2011 College Basketball Invitational
- Teams: 16
- Finals site: Qwest Center Omaha Matthew Knight Arena, Omaha, Nebraska Eugene, Oregon
- Champions: Oregon Ducks (1st title)
- Runner-up: Creighton Bluejays (1st title game)
- Semifinalists: Boise State Broncos (1st semifinal); UCF Knights (1st semifinal);
- Winning coach: Dana Altman (1st title)
- MVP: Joevan Catron (Oregon)

= 2011 College Basketball Invitational =

College basketball tournament

The 2011 College Basketball Invitational (CBI) was a single-elimination tournament of 16 NCAA Division I teams that did not participate in the 2011 NCAA Tournament nor the 2011 National Invitation Tournament. The opening round began Tuesday, March 15. A best-of-three championship series between the two teams in the final was held on March 28, March 30, and April 1.

The tournament was won by Oregon who defeated Creighton in the finals after losing game one but winning the next two games at home to claim the title. This was the second time that the tournament was won by a team from the Pacific-10 Conference who entered the tournament with a losing record (Oregon State, 2009).

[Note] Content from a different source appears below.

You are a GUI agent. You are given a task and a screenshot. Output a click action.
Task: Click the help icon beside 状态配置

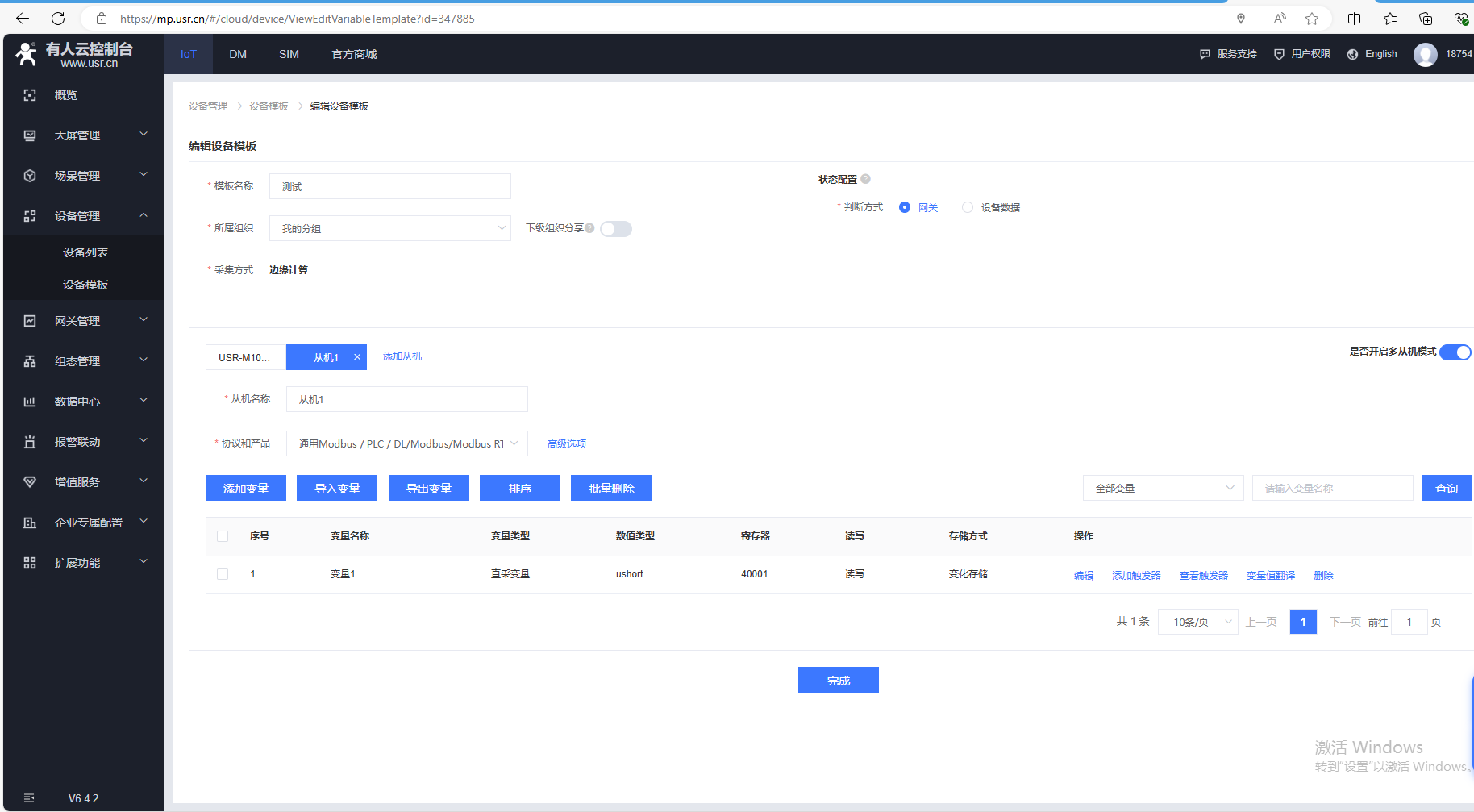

Coach Dana Altman, who was in his first year at Oregon, coached at Creighton the year before.

==Participants==

| School | Conference | Overall record | Conference record |
|---|---|---|---|
| Austin Peay | Ohio Valley | 20–13 | 13–5 |
| Boise State | WAC | 20–12 | 10–6 |
| Creighton | Missouri Valley | 19–14 | 10–8 |
| Davidson | Southern | 17–14 | 10–8 |
| Duquesne | Atlantic 10 | 18–12 | 10–6 |
| Evansville | Missouri Valley | 15–15 | 9–9 |
| Hofstra | CAA | 21–11 | 14–4 |
| James Madison | CAA | 21–11 | 10–8 |
| Miami (OH) | MAC | 16–16 | 11–6 |
| Montana | Big Sky | 21–10 | 12–4 |
| Oregon | Pac-10 | 16–17 | 7–11 |
| Rhode Island | Atlantic 10 | 19–13 | 9–7 |
| San Jose State | WAC | 17–15 | 5–11 |
| St. Bonaventure | Atlantic 10 | 16–14 | 8–8 |
| UCF | Conference USA | 19–11 | 6–10 |
| Weber State | Big Sky | 18–13 | 11–5 |

==Bracket==

During the finals, Oregon hosted games 2 and 3.